Side Stretch: This pose is good for the spine which gets compressed all day by sitting. The muscles at the sides also get a good stretch, including the hip area here too. You can remain seated to do this pose, but it is better if you do it standing.

  • Stand up and raise your arms overhead. Grab your left wrist with your right hand. Inhale and extend the spine making yourself tall. Make sure you aren’t tensing your shoulders here.
  • Arms are raised, but shoulders are going down and back, away from your ears.
  • As you exhale, keeping your legs and hips in place, tighten your abs a little and try to straighten your lower back, lean your body to the right side and lengthen your left side.
  • Stay there and breathe into any points you feel tension, relaxing on the exhale. Inhale and come back to the center.
  • Switch hands, so this time you are grabbing your right wrist with your left hand, exhale and lengthen to stretch the other side. 

Eagle Arms: A great pose to create space between your shoulder blades, stretching the sides of your back as well as the wrists. Especially good for those of us who use a mouse or keyboard all day. This one can also be done sitting down or standing up.


  • Extend your arms out to either side and then bringing them back towards the center, cross the left arm under the right arm. Try to tuck your right elbow towards the eye of your left arm.
  • Bend your elbows bringing your forearms vertically up towards your face.
  • If you can, touch your palms on each other, or otherwise the backs of your hands.
  • Now move this frame up and away from your face. You should feel space being created between your shoulder blades. This is great for those of us who sit all day and slouch our shoulders down.
  • Come out of the pose a little if you feel a sharp pain or tingling in your fingers.
  • Once you come out of the pose, stretch your arms out to either side and press your hands into the air as if there were walls on either side of you. Stay for a moment and then relax 🙂

Forward fold: This is a good one to release lower back tension, again for those who sit a lot. The lowest part of the spine carries the greatest amount of weight when we sit with bad posture. Stand up to do this pose. Folding forward like this creates space in the lower back by stretching it, but also in the hip joint and the hamstrings.

  • Inhale, extend your spine/back upwards, keeping your neck in one line with your back, chin tucked in slightly towards your chest.
  • Bend your knees slightly.
  • Exhale, fold forward, allowing your arms and neck to relax down towards the floor. Try to bend from your hips rather than your back.
  • You will feel a stretch in your hamstrings here too. If they hurt, just bend your knees even more.
  • Shake your head as if to signal yes, and to signal no. just let it all loose.
  • Roll up slowly with the inhale to avoid getting dizzy.

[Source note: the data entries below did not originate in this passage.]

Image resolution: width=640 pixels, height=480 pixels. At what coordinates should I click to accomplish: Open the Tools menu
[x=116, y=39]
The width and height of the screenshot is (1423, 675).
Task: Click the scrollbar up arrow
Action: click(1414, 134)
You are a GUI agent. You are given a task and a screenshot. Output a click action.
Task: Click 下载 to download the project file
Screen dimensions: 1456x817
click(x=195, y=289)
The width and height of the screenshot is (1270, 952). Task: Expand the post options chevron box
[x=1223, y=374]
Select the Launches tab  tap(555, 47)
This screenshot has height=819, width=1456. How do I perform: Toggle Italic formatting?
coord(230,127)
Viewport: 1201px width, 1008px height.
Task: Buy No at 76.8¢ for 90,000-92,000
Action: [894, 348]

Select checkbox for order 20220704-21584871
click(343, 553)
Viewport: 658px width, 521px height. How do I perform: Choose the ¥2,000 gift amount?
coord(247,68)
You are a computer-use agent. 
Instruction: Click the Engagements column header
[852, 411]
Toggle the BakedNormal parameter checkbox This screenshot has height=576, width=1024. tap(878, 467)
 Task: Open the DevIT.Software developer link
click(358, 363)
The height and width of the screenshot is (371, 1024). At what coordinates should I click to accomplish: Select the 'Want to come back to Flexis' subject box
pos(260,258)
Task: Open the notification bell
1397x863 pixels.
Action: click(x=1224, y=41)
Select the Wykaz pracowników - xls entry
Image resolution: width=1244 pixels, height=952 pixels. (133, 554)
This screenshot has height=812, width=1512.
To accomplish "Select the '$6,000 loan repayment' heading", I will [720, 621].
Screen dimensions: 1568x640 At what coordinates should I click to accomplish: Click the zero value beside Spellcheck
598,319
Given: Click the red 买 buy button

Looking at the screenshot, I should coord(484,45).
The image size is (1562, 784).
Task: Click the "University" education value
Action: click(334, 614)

Energy Balancing: This is good for those moments where you might feel nervous before a meeting or conversation, when you feel overwhelmed or easily distracted. This pose can even be done on the toilet! It is a good one when you are in a quiet and secluded space.


  • Place your left hand on your right ribs about a hand space below your armpit.
  • Bring your right arm up  vertically next to your head and bend it at the elbow. Hold the base of your head with your right hand to support the weight of the head and the neck.
  • Close your eyes and take some slow, deep breaths in and out. Try to focus on the feeling of the  breath filling your body. You can keep going until you feel calm.
  • Slowly open your eyes when you are ready. 

There can be days when we don’t feel like doing any physical exercise and everything at work seems overwhelming too. These simple exercises can help keep you fitter and happier and they don’t take much time at all. You can do them while waiting for the coffee machine or the kettle to boil. My teacher always suggested doing the forward fold while sitting at my desk at work if things got too stressful. Your colleagues might think you are a bit silly but it is super relaxing and good for you!